Reproduce word for word the lines starting at the one containing "Tap the words" and ending with, and including, the one containing "click(123, 444)".

::: INPUT ROWS :::

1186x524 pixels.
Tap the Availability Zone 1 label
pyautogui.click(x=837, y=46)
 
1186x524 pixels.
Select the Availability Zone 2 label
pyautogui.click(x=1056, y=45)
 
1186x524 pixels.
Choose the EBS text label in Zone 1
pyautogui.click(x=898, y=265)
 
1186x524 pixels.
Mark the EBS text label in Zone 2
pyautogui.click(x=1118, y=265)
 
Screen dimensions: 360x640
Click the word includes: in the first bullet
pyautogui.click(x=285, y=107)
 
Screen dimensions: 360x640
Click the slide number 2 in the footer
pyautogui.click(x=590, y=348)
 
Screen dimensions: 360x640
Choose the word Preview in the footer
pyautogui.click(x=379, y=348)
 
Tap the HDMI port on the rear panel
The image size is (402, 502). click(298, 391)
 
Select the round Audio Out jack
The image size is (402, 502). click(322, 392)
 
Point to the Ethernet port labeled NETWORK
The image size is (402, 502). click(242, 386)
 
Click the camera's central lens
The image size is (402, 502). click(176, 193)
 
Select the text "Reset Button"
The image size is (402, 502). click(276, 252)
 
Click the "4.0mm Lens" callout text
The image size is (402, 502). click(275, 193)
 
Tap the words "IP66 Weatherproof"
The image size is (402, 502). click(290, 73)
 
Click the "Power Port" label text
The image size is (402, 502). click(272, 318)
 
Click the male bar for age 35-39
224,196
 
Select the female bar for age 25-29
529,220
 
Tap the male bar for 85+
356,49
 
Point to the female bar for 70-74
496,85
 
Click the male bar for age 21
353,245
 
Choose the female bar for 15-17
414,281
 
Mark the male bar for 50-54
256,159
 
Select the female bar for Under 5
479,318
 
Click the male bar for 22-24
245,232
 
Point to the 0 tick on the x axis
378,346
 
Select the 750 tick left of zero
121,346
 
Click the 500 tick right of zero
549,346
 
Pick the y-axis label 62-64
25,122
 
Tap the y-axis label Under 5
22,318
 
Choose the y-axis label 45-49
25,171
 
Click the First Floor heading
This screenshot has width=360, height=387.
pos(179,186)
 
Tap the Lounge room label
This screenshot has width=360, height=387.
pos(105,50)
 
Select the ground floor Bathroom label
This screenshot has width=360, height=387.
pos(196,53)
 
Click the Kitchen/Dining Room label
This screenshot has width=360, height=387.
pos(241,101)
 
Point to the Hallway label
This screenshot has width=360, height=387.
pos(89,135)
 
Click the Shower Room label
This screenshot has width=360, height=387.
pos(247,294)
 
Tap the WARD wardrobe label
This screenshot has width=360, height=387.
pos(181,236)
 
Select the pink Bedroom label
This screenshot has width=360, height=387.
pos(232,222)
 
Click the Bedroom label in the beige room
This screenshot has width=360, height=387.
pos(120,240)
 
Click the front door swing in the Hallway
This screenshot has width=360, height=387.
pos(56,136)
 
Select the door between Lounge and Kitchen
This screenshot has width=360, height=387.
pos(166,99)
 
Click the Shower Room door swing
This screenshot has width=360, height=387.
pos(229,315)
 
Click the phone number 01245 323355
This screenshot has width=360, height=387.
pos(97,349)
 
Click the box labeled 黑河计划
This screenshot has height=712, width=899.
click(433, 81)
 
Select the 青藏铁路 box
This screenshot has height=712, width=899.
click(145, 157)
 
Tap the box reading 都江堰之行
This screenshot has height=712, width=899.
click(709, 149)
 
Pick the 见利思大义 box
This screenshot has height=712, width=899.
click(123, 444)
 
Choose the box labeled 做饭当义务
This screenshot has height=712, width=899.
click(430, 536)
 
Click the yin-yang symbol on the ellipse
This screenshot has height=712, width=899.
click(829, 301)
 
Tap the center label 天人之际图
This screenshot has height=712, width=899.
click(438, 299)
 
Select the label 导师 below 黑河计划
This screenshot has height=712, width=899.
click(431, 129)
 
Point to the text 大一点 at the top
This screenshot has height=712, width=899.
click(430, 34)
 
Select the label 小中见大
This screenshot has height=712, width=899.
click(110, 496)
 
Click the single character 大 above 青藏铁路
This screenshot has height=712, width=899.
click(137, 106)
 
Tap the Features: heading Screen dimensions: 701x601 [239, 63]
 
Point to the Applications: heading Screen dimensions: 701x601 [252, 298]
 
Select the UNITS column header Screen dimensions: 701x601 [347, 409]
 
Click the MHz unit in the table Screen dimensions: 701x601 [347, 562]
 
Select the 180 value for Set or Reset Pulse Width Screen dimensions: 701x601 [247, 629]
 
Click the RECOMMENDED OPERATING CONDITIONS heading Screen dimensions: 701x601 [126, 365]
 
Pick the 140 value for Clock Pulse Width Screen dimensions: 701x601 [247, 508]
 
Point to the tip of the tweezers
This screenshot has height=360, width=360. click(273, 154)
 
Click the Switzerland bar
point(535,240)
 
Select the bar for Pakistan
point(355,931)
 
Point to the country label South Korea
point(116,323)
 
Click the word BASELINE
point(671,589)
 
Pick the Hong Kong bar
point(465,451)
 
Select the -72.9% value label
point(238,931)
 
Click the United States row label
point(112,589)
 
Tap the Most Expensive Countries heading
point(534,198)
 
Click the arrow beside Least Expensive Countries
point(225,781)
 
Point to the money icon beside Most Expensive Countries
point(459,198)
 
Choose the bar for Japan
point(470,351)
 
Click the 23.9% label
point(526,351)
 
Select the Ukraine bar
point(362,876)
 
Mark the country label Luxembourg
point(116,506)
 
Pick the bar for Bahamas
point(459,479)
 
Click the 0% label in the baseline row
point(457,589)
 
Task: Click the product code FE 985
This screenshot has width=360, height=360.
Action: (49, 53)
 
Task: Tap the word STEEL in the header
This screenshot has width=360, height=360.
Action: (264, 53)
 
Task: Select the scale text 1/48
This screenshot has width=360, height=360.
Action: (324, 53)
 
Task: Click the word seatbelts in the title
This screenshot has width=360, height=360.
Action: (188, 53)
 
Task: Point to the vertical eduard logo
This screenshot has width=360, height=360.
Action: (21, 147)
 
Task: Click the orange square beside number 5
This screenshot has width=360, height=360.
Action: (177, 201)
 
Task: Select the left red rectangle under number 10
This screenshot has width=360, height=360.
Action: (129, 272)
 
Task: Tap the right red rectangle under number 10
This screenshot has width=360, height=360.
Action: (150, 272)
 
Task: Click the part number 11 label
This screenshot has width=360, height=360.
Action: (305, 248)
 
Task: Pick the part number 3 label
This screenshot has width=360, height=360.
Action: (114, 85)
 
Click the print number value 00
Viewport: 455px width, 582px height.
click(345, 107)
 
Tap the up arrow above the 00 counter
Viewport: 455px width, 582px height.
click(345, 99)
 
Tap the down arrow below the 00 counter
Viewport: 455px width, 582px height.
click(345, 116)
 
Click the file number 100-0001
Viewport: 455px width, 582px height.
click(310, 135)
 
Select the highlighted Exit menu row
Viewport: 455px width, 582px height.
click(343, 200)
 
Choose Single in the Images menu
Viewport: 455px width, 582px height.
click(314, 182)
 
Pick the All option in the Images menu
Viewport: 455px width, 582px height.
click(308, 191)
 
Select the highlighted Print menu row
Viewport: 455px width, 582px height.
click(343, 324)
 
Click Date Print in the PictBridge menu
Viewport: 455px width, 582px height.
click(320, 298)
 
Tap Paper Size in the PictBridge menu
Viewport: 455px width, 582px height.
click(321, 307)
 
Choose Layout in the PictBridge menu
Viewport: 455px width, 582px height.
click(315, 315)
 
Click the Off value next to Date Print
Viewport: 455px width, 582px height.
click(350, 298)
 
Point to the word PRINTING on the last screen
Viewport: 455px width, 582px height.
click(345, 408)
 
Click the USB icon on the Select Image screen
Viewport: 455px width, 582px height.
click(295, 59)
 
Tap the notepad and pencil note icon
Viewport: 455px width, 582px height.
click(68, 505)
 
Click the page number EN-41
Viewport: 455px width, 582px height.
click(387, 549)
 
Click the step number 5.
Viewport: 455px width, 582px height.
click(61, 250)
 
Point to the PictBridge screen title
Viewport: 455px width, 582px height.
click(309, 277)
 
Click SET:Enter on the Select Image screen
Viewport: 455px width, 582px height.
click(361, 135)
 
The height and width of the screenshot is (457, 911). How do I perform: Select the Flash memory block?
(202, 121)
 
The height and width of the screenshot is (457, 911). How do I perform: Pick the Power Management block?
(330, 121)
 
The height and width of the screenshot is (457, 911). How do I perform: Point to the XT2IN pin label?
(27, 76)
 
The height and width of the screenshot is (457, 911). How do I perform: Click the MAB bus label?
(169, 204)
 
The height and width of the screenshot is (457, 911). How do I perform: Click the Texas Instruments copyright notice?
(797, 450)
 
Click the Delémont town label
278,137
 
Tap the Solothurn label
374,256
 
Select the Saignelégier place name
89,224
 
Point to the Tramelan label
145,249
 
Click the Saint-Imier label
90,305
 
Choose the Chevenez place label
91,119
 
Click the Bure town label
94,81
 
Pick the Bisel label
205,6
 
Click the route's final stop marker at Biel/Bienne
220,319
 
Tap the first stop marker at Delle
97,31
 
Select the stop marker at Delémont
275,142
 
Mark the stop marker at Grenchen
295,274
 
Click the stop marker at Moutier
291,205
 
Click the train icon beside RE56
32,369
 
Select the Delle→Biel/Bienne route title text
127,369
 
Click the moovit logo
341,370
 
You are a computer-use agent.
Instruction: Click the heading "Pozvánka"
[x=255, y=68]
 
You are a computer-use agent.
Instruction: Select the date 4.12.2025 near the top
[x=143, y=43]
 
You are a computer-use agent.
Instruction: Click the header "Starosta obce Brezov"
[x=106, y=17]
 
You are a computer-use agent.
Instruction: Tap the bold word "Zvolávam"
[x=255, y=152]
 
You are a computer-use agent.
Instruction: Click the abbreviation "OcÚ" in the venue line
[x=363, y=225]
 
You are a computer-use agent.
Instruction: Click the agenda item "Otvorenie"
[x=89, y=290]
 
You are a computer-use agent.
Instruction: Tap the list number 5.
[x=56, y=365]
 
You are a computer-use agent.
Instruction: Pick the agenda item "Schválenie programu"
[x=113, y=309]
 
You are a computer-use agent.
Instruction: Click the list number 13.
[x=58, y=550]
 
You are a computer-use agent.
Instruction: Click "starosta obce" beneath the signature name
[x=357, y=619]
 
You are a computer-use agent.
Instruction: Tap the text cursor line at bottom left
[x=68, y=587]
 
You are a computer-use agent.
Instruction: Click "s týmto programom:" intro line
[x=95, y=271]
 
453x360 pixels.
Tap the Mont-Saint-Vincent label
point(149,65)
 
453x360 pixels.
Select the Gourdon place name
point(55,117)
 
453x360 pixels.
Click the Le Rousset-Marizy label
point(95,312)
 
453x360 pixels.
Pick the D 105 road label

:::

TASK RESULT =>
Tap the words "IP66 Weatherproof"
The image size is (402, 502). click(290, 73)
 
Click the "Power Port" label text
The image size is (402, 502). click(272, 318)
 
Click the male bar for age 35-39
224,196
 
Select the female bar for age 25-29
529,220
 
Tap the male bar for 85+
356,49
 
Point to the female bar for 70-74
496,85
 
Click the male bar for age 21
353,245
 
Choose the female bar for 15-17
414,281
 
Mark the male bar for 50-54
256,159
 
Select the female bar for Under 5
479,318
 
Click the male bar for 22-24
245,232
 
Point to the 0 tick on the x axis
378,346
 
Select the 750 tick left of zero
121,346
 
Click the 500 tick right of zero
549,346
 
Pick the y-axis label 62-64
25,122
 
Tap the y-axis label Under 5
22,318
 
Choose the y-axis label 45-49
25,171
 
Click the First Floor heading
This screenshot has width=360, height=387.
pos(179,186)
 
Tap the Lounge room label
This screenshot has width=360, height=387.
pos(105,50)
 
Select the ground floor Bathroom label
This screenshot has width=360, height=387.
pos(196,53)
 
Click the Kitchen/Dining Room label
This screenshot has width=360, height=387.
pos(241,101)
 
Point to the Hallway label
This screenshot has width=360, height=387.
pos(89,135)
 
Click the Shower Room label
This screenshot has width=360, height=387.
pos(247,294)
 
Tap the WARD wardrobe label
This screenshot has width=360, height=387.
pos(181,236)
 
Select the pink Bedroom label
This screenshot has width=360, height=387.
pos(232,222)
 
Click the Bedroom label in the beige room
This screenshot has width=360, height=387.
pos(120,240)
 
Click the front door swing in the Hallway
This screenshot has width=360, height=387.
pos(56,136)
 
Select the door between Lounge and Kitchen
This screenshot has width=360, height=387.
pos(166,99)
 
Click the Shower Room door swing
This screenshot has width=360, height=387.
pos(229,315)
 
Click the phone number 01245 323355
This screenshot has width=360, height=387.
pos(97,349)
 
Click the box labeled 黑河计划
This screenshot has height=712, width=899.
click(433, 81)
 
Select the 青藏铁路 box
This screenshot has height=712, width=899.
click(145, 157)
 
Tap the box reading 都江堰之行
This screenshot has height=712, width=899.
click(709, 149)
 
Pick the 见利思大义 box
This screenshot has height=712, width=899.
click(123, 444)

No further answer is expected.